Her greased back hair was familiar. The ornament she wore on her shawl, too much for her, like an old woman’s keepsake, or a medal. Hadn’t he given something like that to a thing like this? His own mother’s brooch, rusting away in a tin box in a cupboard and now in the world again. On the day of the funeral? One so dead and the other still alive. The cheeky creature! Hadn’t he loved something like that? A scamp. There when he returned from Sonnenstein. Arriving fully formed. Her odd way of arranging her cutlery, as if she were from France, and she wouldn’t be convinced, no matter how much Sabine chastised her. Hadn’t he taken her side? Not her, the thing she represented. Arranging his own cutlery in the same way and calling for potage when he meant soup? Fashioning his moustaches into points? Smoothing his hair into a parting? Marching here and there about the room in the manner of a Napoleon? Sabine’s face falling and Fridoline’s rising, as if in symmetry?

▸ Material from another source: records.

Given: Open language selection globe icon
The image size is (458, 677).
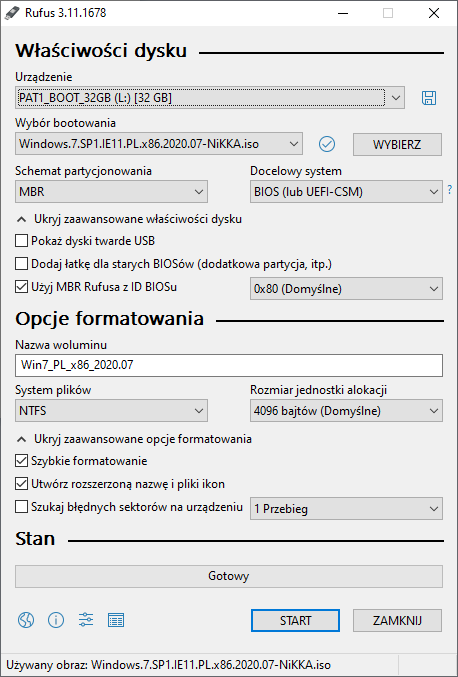Looking at the screenshot, I should (x=26, y=620).
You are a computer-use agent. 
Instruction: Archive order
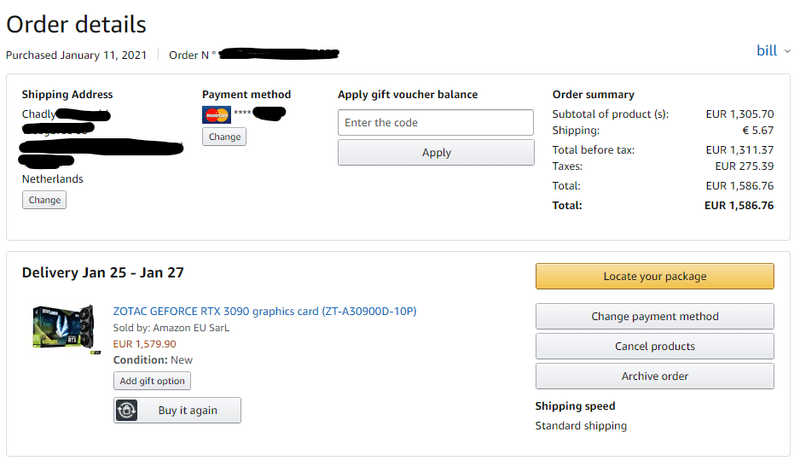pyautogui.click(x=655, y=376)
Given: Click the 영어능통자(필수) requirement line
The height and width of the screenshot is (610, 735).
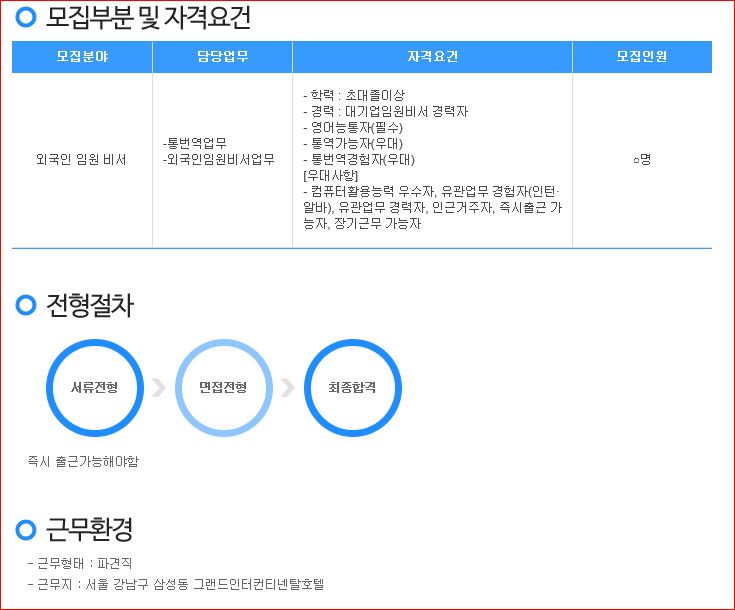Looking at the screenshot, I should point(353,127).
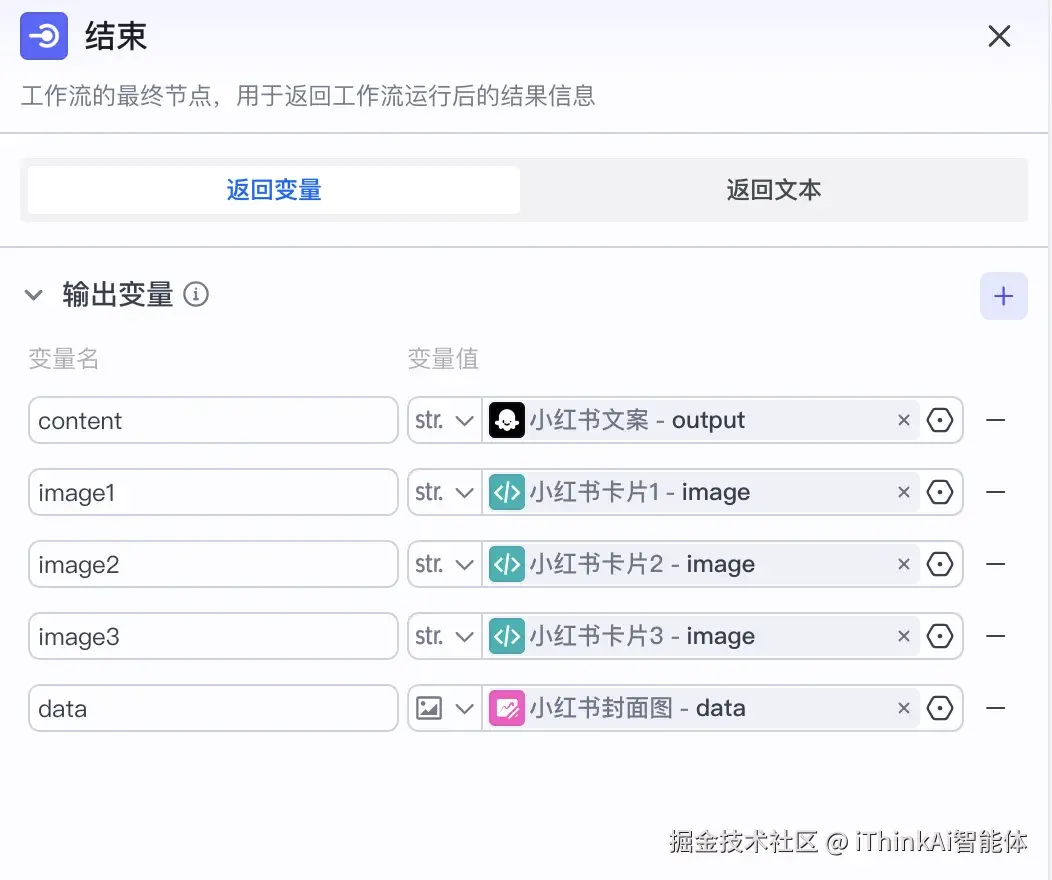The width and height of the screenshot is (1052, 880).
Task: Click the 小红书文案 node icon in content row
Action: click(x=507, y=420)
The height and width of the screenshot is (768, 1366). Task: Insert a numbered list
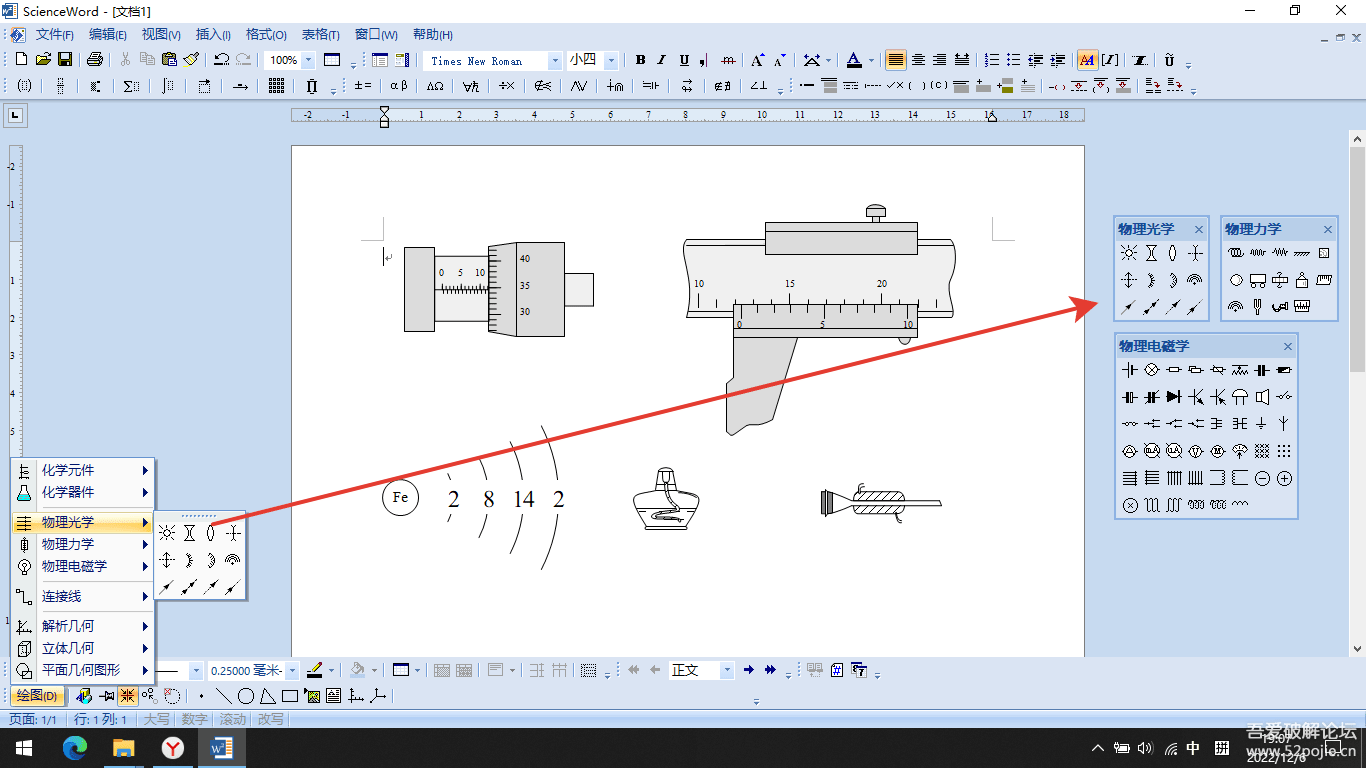(x=992, y=60)
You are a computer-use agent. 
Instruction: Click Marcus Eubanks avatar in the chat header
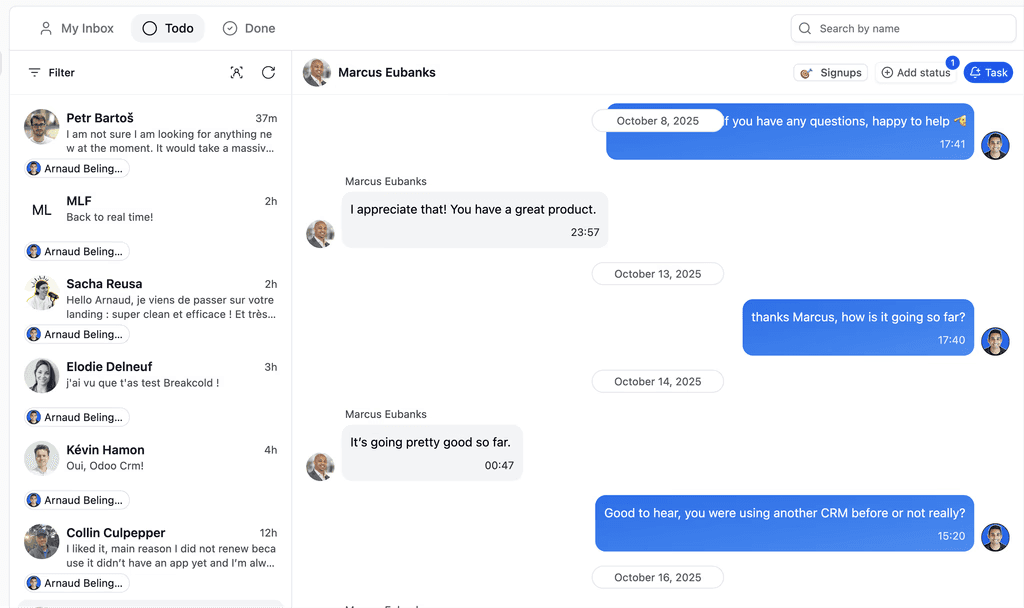(x=316, y=72)
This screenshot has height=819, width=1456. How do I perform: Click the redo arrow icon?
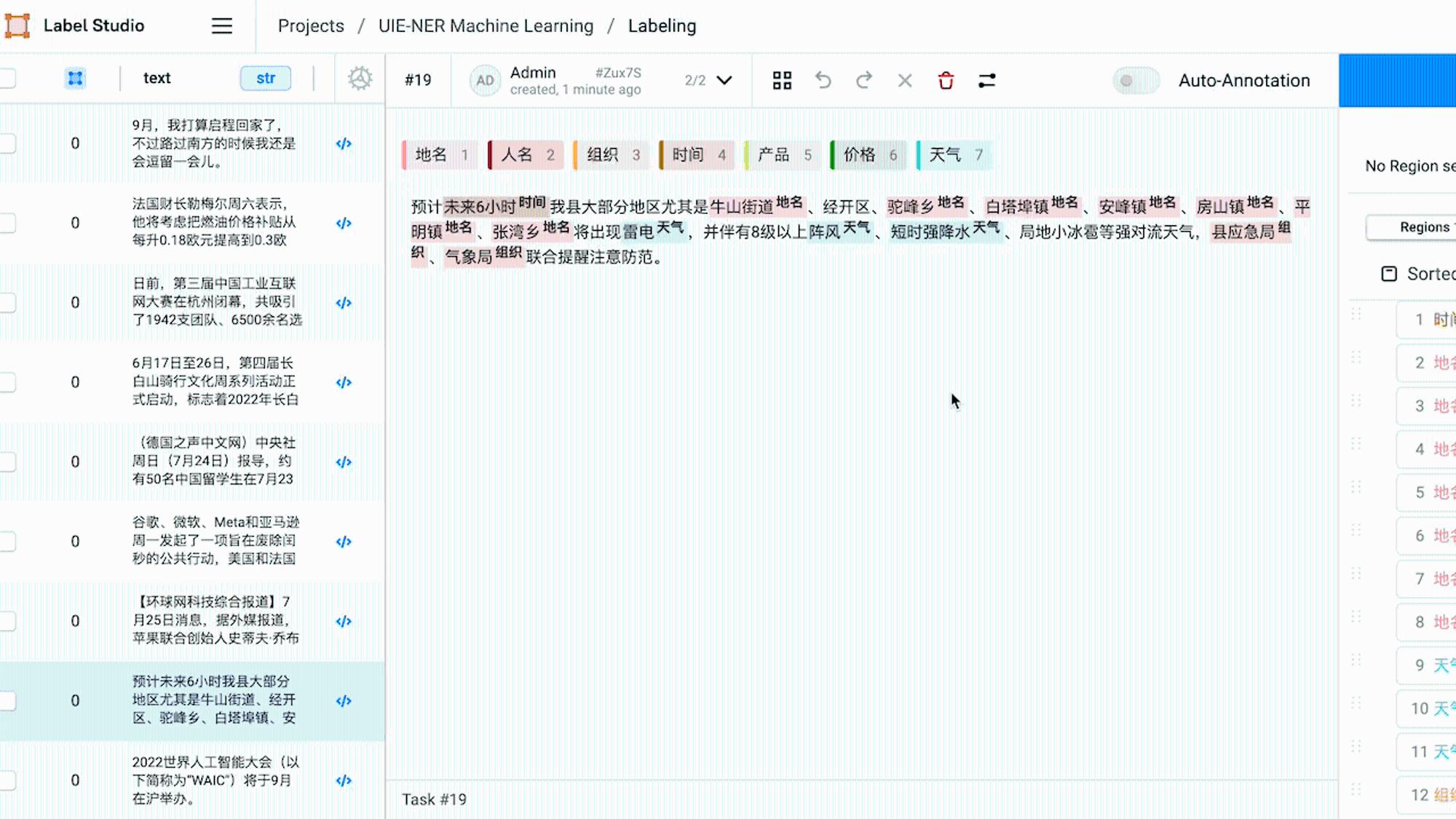coord(864,80)
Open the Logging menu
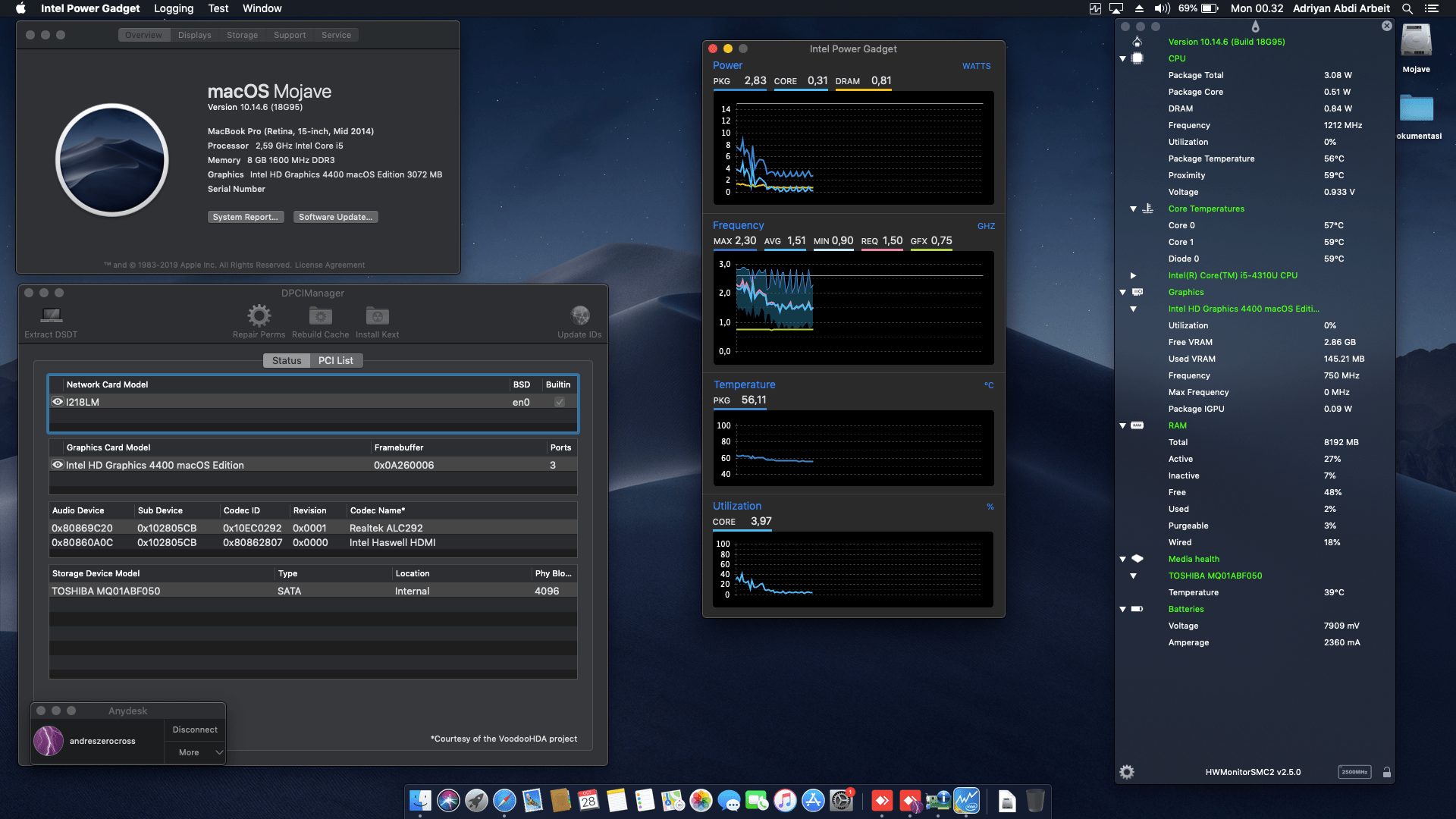 (174, 8)
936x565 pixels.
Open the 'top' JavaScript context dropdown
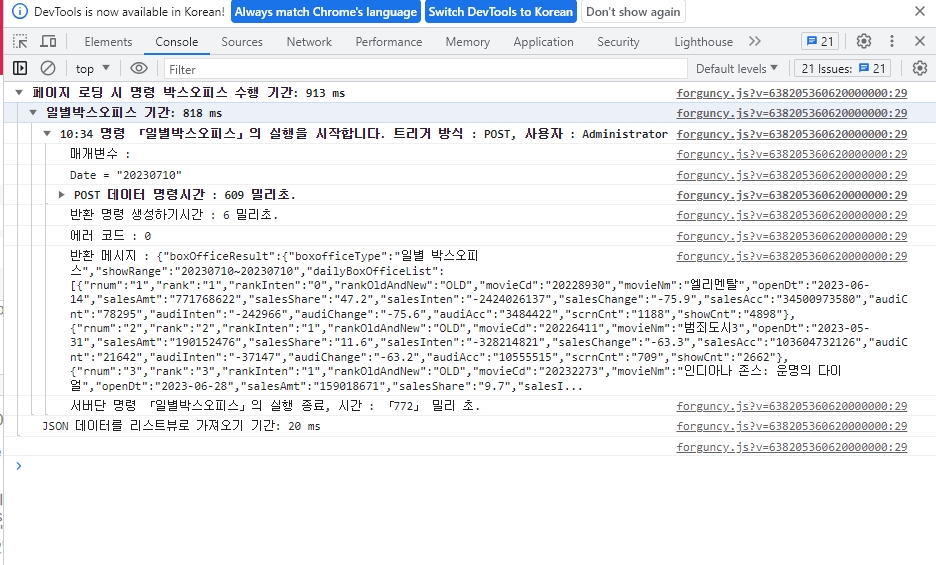(x=93, y=68)
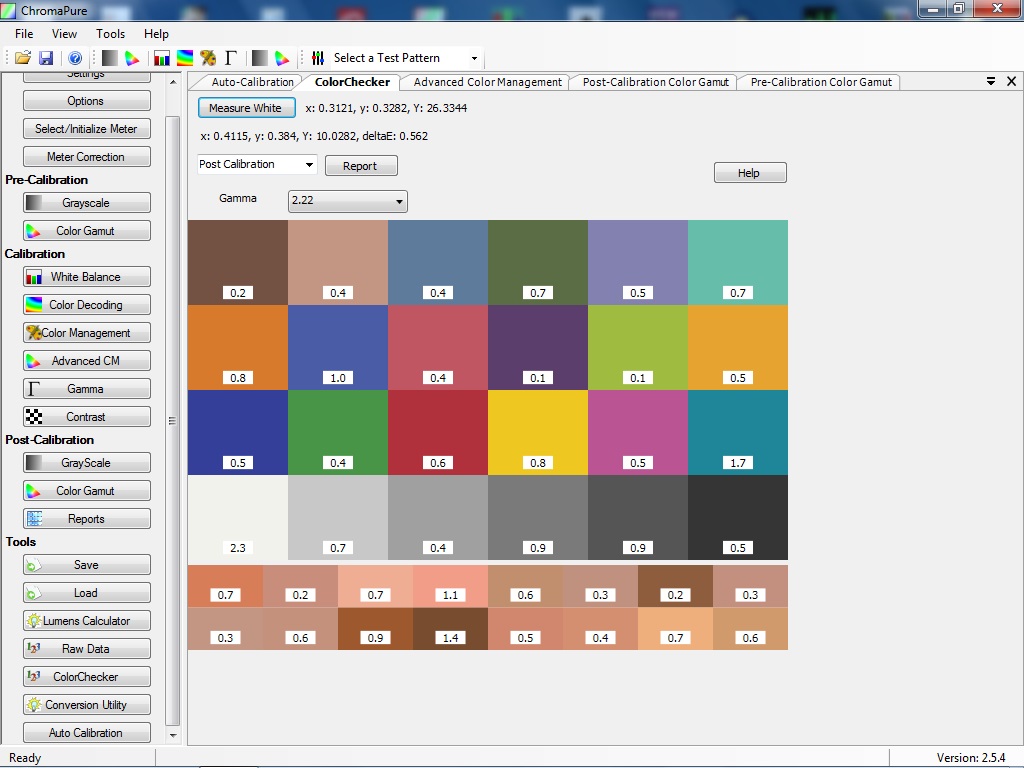Switch to the Pre-Calibration Color Gamut tab
This screenshot has width=1024, height=768.
[820, 82]
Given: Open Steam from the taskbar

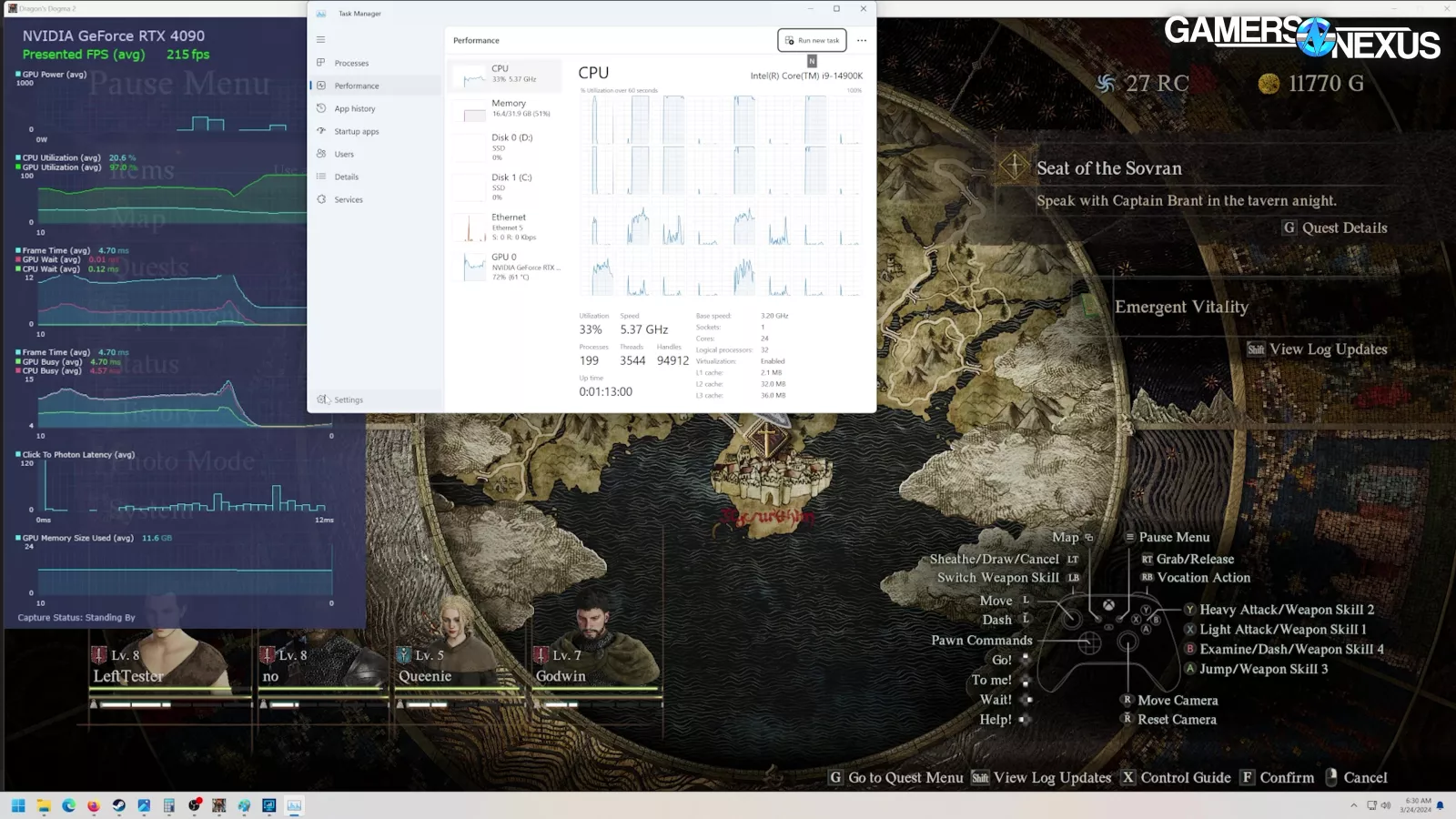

But this couldn’t be that girl. Could it?
‘Papa!’
She addressed him and expected a reply. Schreber could think of none.
‘Sabine!’ he cried,
but the significance of the word was drifting away from him.
‘Mother?’ the girl asked.
‘I must find her,’ Schreber muttered.
‘She will be inside. I left her only a few minutes ago. I went to get butter.’
The girl looked down. Somehow, in the confusion, she had trodden in it. She jerked her leg back, leaving her foot swinging in the air, hanging from her upraised knee with the print of her shoe on the paper wrapper.
‘I’ll be for it now…’
She looked at him.
‘I’ll be for it now, won’t I, Papa?’
Schreber said nothing.
‘Papa, please! What has happened?’
‘You are Fridoline?’
‘Of course! Please… you are frightening me!’
‘You are not mine.’
‘I don’t understand what you are saying. Come inside, please!’
‘Don’t be ridiculous!’
‘I’m getting Mother!’
‘She’s gone.’
‘Where? What about the party?’
‘There is nothing. You are nothing. A puppet. A plaything of the Lower God.’
‘Please, Papa!’
She looked up at him, and she was such a frail and odd little thing. It occurred to him that he might push her aside, down onto the pavement, and walk past. He reached out, palm first, and when he touched her shoulder he had every intention of forcing her down. But he did not. He touched the smooth, cold surface of the dress and, through it, the flesh and bones of the shoulder.
She was not flat, this thing.
He jerked his hand back as one might from the handle of a kettle left too long on the fire, but his fingers retained the memory of the touch.